What are the differences in the performance changes of materials between vacuum sintering and atmosphere sintering?

1. Mechanical Properties

1. Strength

Vacuum sintering: Effectively removes impurities and gases from the material, resulting in higher density and lower porosity of the sintered body, thereby significantly improving the material's strength. For example, vacuum-sintered metal ceramic tools can have flexural strength 20% to 30% higher than similar products sintered in an atmosphere.

Atmosphere sintering: By selecting an appropriate atmosphere, the sintering performance of the material can be improved, thereby increasing the material's strength to some extent. However, improper atmosphere control may cause defects such as pores and inclusions in the material, reducing its strength.

2. Hardness

Vacuum sintering: Due to high material density and fine, uniform grains, hardness is generally higher. For example, vacuum-sintered cemented carbide tools can have hardness 1 to 2 HRA units higher than those sintered in an atmosphere.

Atmosphere sintering: The effect of atmosphere on material hardness is complex.

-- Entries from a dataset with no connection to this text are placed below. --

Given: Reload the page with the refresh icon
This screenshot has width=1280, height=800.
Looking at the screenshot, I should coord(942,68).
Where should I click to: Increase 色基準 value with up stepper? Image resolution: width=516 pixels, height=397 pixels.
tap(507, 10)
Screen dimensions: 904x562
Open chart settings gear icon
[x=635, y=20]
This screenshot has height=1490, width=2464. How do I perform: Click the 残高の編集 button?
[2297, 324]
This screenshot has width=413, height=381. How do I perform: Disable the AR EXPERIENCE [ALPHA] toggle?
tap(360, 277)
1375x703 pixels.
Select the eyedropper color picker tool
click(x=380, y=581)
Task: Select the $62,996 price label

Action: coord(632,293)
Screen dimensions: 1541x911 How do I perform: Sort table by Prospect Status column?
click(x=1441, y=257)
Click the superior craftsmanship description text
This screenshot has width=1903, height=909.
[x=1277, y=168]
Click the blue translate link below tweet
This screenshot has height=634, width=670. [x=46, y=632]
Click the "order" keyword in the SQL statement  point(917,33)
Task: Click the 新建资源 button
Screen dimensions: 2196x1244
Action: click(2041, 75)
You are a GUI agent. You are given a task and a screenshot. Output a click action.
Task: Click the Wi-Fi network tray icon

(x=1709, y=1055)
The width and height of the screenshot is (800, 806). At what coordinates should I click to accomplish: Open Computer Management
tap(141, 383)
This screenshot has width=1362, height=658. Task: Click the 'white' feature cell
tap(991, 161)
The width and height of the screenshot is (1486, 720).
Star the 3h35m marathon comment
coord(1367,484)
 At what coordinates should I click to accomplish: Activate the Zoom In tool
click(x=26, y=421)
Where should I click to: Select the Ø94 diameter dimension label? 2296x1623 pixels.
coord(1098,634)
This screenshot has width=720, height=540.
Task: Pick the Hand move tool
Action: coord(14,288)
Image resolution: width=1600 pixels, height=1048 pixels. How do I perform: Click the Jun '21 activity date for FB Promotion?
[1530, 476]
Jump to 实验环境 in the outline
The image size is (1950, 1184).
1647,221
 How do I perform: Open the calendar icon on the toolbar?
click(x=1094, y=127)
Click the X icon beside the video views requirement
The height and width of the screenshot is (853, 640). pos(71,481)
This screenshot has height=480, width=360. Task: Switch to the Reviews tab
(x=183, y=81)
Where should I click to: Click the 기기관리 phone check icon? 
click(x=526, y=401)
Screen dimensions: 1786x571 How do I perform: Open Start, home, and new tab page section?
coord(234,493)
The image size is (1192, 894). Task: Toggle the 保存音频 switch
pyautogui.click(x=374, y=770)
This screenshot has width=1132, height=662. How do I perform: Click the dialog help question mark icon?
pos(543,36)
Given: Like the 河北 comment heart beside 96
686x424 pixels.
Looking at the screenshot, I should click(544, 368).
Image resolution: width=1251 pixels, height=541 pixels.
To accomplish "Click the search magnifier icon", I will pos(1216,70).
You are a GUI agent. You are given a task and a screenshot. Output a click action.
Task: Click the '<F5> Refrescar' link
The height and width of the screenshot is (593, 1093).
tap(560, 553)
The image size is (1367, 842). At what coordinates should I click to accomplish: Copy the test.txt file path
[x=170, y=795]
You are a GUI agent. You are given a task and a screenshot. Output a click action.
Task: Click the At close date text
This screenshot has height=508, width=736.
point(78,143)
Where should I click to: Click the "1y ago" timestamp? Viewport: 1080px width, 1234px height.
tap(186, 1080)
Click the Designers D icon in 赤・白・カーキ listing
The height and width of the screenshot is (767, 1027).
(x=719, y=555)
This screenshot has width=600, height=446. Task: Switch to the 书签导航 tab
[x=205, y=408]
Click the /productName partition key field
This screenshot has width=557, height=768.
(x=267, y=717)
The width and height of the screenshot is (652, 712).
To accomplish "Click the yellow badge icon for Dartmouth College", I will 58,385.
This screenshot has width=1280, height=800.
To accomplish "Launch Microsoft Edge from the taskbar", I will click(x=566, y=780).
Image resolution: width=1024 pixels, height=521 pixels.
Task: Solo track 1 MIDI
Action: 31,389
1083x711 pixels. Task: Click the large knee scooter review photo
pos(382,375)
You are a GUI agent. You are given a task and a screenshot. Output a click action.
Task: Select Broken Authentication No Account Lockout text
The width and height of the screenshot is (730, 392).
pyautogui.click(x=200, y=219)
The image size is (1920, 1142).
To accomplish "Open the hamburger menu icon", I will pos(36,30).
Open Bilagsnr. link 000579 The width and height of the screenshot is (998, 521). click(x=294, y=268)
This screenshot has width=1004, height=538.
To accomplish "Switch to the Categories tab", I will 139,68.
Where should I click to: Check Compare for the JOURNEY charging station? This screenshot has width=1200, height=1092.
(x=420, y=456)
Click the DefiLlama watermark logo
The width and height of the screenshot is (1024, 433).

In some cases, such as sintering in a reducing atmosphere, oxides in the material can be reduced, increasing purity and thus hardness; however, if the atmosphere contains impurities or reaction products, it may reduce the material's hardness.

3. Toughness

Steam sintering: The material's internal structure is uniform with few defects, resulting in relatively good toughness. For example, vacuum-sintered titanium alloy materials can have impact toughness 15% to 20% higher than those sintered in an atmosphere.

Atmosphere sintering: Improper atmosphere selection or control may cause defects such as cracks and pores in the material, reducing toughness. However, under certain special atmospheres, such as using special mixed atmospheres, toughness can be improved by adjusting the material's microstructure.

2. Physical Properties

1. Density

Vacuum sintering: The vacuum environment favors densification of the material and effectively removes gases from pores, resulting in higher density of the sintered body. For example, vacuum-sintered ceramic materials can achieve a relative density of over 98%.

Atmosphere sintering: The effect of atmosphere on material density depends on the nature of the atmosphere and the sintering process. Generally, sintering in an inert atmosphere can also increase material density, but the improvement may not be as significant as vacuum sintering.

2. Electrical and Thermal Conductivity

Vacuum sintering: Due to high material purity and fewer internal defects, electron and heat transfer are smoother, resulting in good electrical and thermal conductivity. For example, vacuum-sintered copper-based composites can have electrical conductivity 10% to 15% higher than those sintered in an atmosphere.

Atmosphere sintering: If the atmosphere contains impurities or reaction products, it may affect electron and heat transfer, reducing electrical and thermal conductivity. However, in some cases, such as using special doping atmospheres, electrical and thermal conductivity can be improved by adjusting the material's microstructure.

3. Chemical Properties

1. Oxidation Resistance

Vacuum sintering: Materials sintered in a vacuum environment are less likely to form oxide films on the surface, thus exhibiting better oxidation resistance. For example, vacuum-sintered stainless steel materials show significantly better oxidation resistance at high temperatures compared to those sintered in an atmosphere.

Atmosphere sintering: Using inert or reducing atmospheres during sintering can reduce oxidation of the material, improving oxidation resistance to some extent. However, improper atmosphere control may cause oxidation during sintering or subsequent use.

2. Corrosion Resistance

Vacuum sintering: High material purity and fewer internal defects result in a denser and more uniform oxide film on the surface, providing good corrosion resistance. For example, vacuum-sintered nickel-based alloys exhibit stronger corrosion resistance in corrosive media than those sintered in an atmosphere.

Atmosphere sintering: The effect of atmosphere on corrosion resistance is similar to that on oxidation resistance. Appropriate atmospheres can improve corrosion resistance, but if the atmosphere contains impurities or reaction products, corrosion resistance may be reduced.

The differences between vacuum sintering and atmosphere sintering in material properties mainly lie in density, purity, mechanical properties, chemical stability, and thermal properties. Choosing the appropriate sintering method depends on the specific material requirements and application scenarios.